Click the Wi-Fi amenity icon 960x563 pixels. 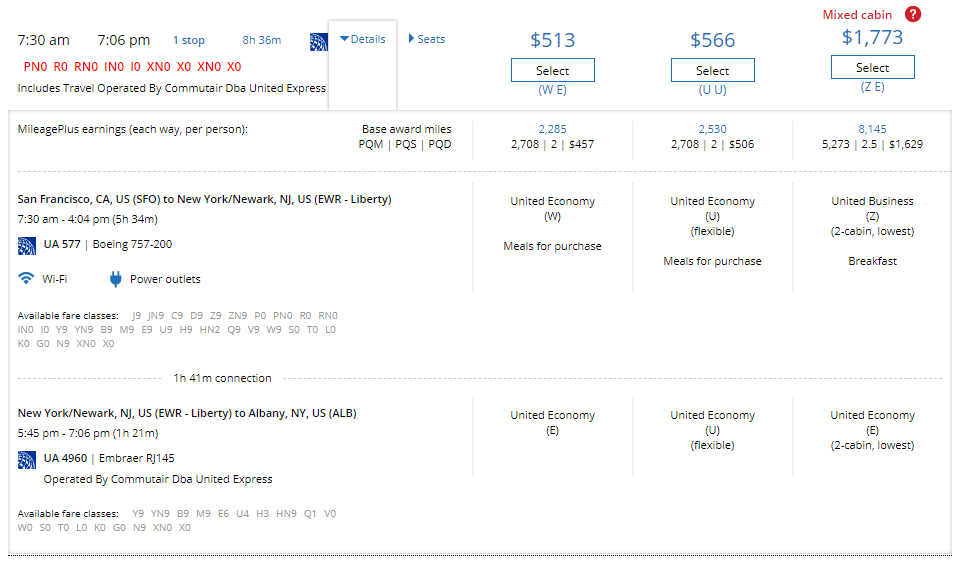pyautogui.click(x=26, y=279)
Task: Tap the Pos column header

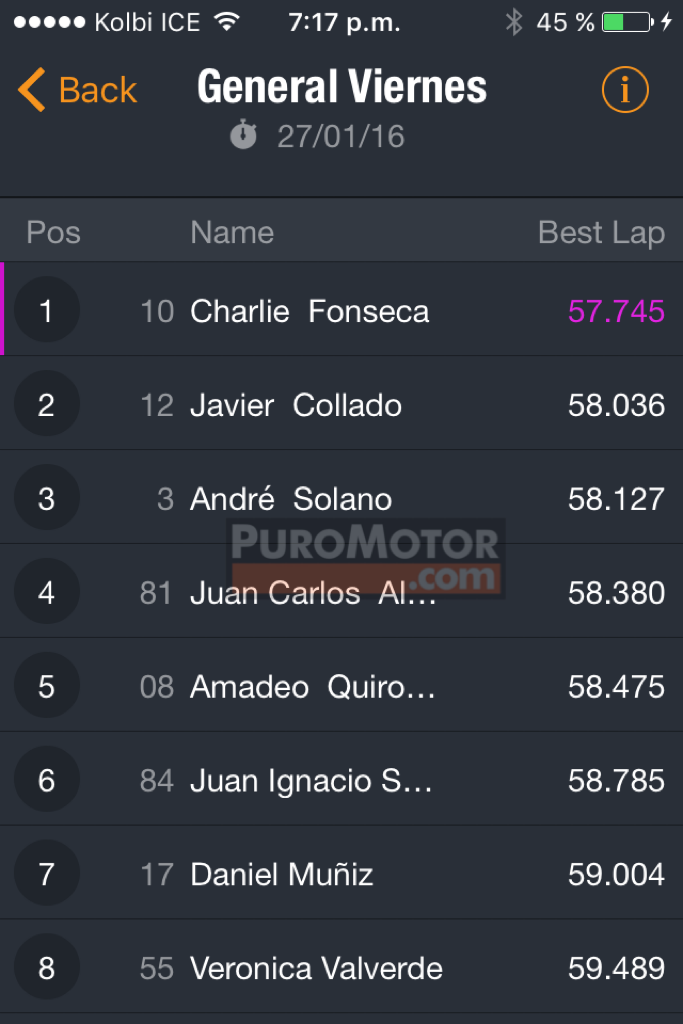Action: pyautogui.click(x=54, y=232)
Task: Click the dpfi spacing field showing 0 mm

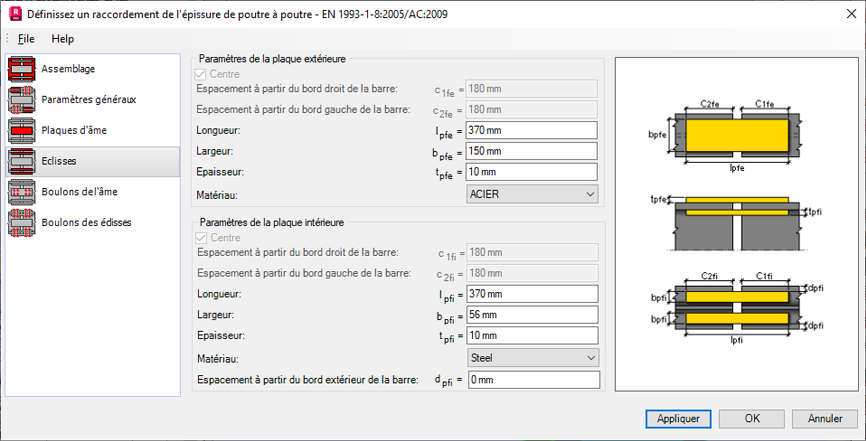Action: (x=534, y=380)
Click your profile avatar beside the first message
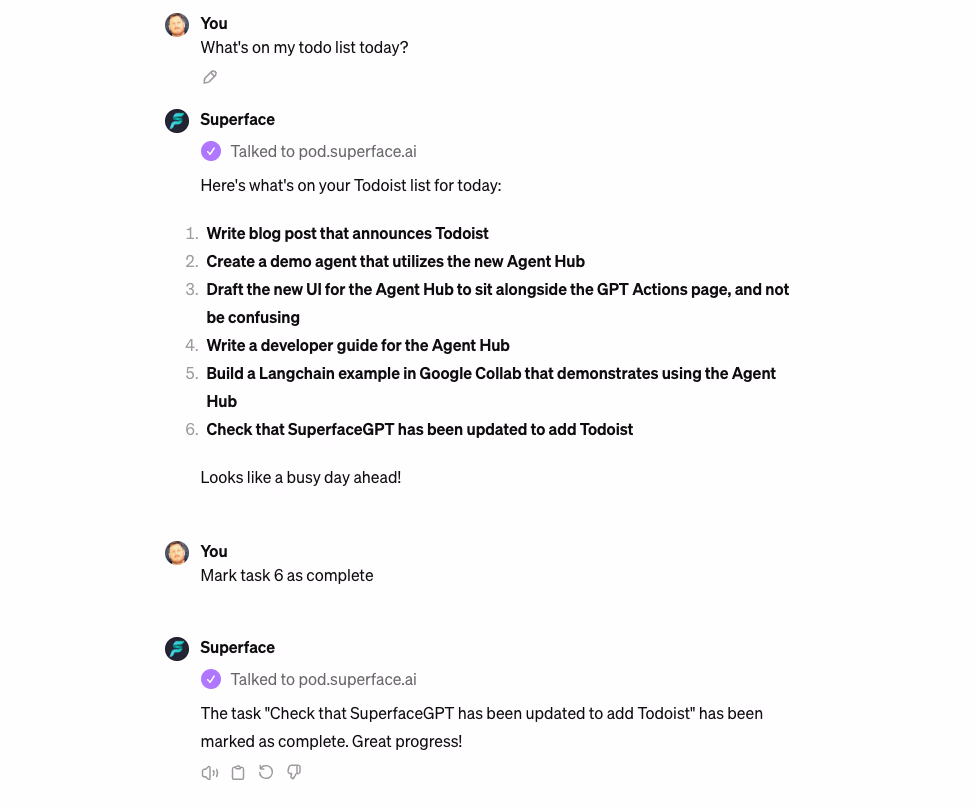The image size is (977, 806). 176,25
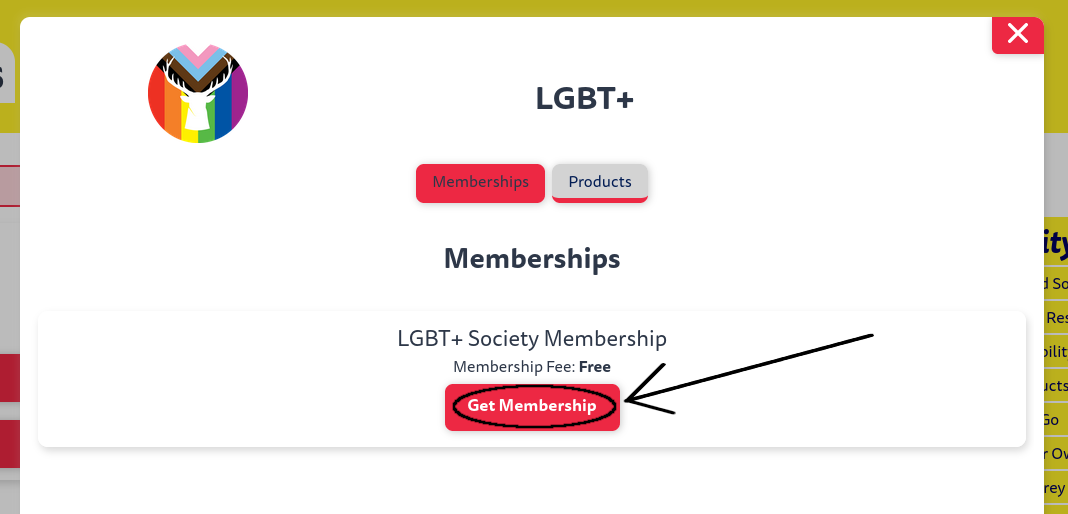Open cut-off sidebar link ending in 'Res'

pos(1056,317)
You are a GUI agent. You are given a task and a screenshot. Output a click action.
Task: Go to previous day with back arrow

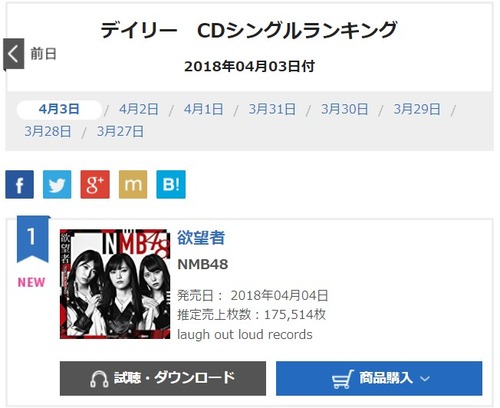(14, 54)
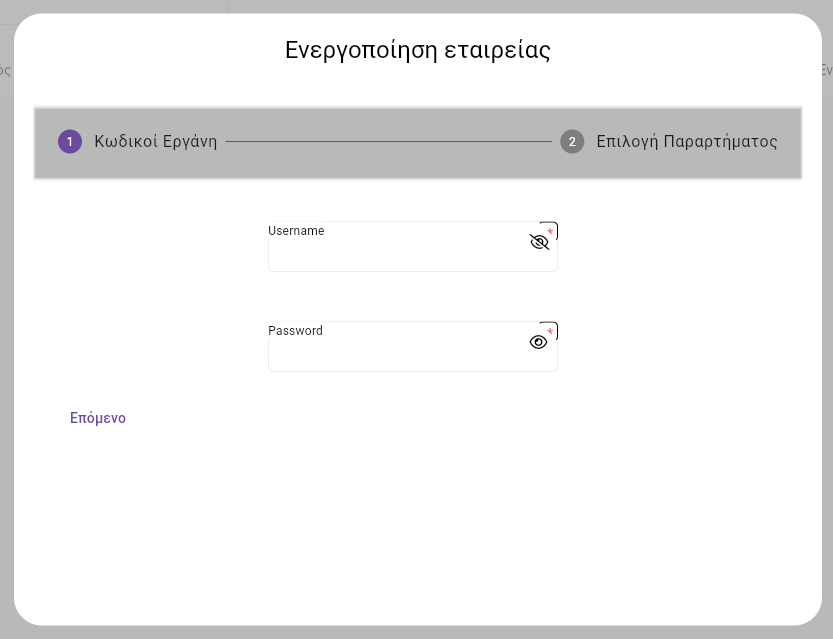Follow the "Επόμενο" link text

[x=97, y=418]
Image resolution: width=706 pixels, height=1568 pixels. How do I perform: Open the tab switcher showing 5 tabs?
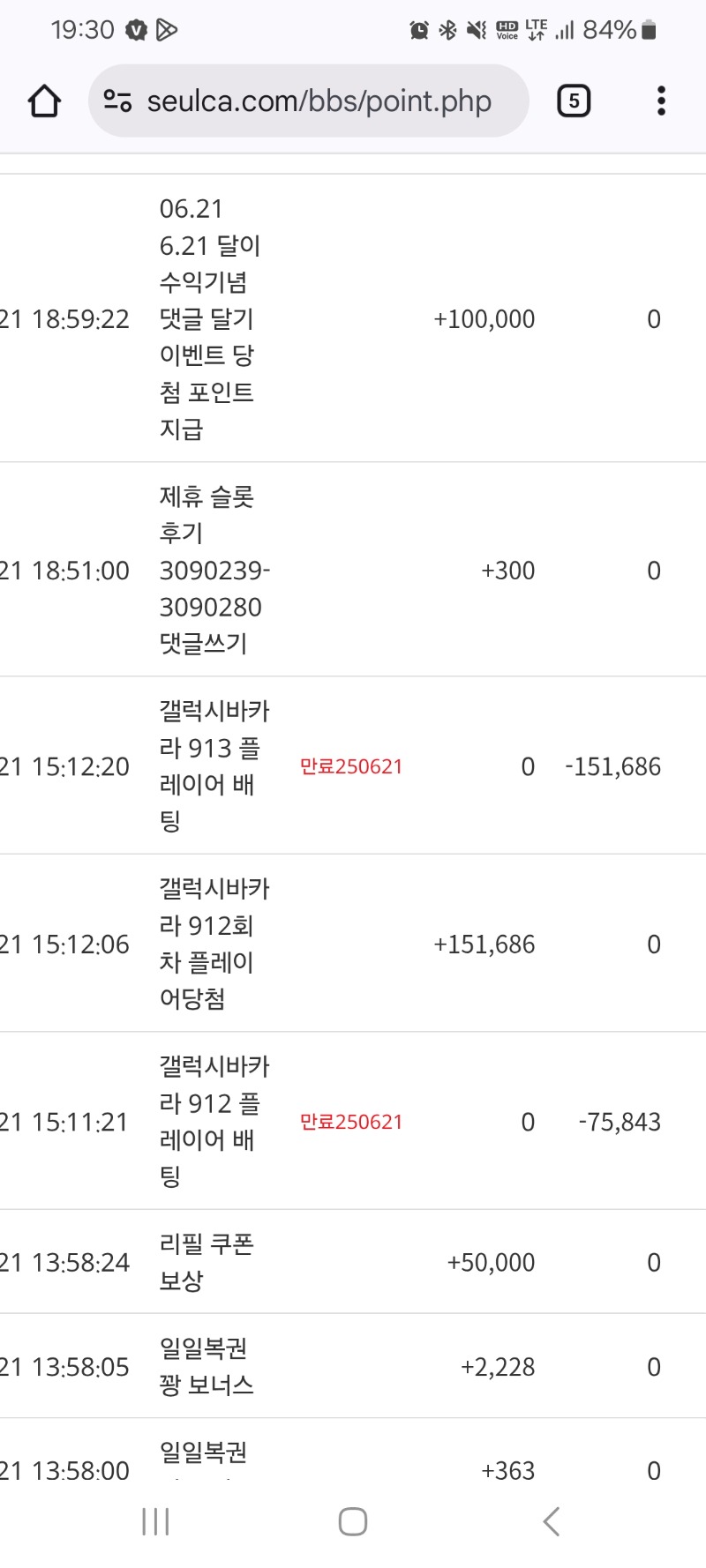pos(574,101)
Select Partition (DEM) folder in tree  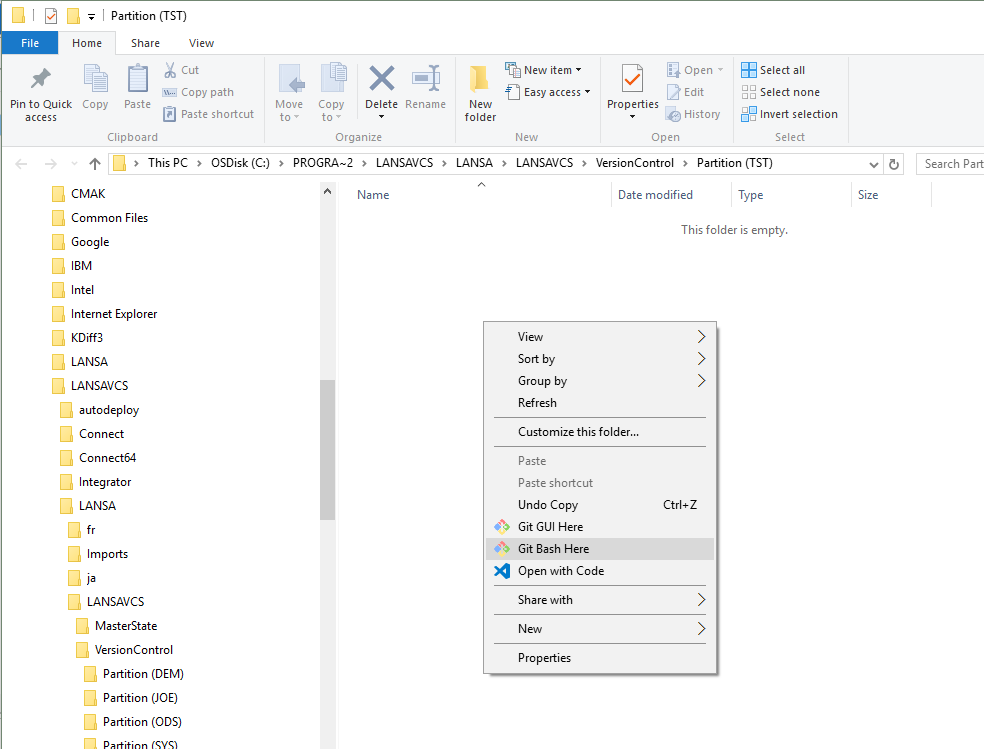pyautogui.click(x=143, y=674)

────────

▶ WHAT YOU HAVE TO DO
Every line above in the stretch from the one with "Task: Click the" through the one with "You are a GUI" is to be transcribed exactly, ends included. No picture is copied.

▶ SOLUTION FOR THIS PROBLEM
Task: Click the dpfi spacing field showing 0 mm

Action: (x=534, y=380)
Click your profile avatar beside the first message
The image size is (977, 806). 176,25
Open cut-off sidebar link ending in 'Res'

pos(1056,317)
You are a GUI agent. You are given a task and a screenshot. Output a click action.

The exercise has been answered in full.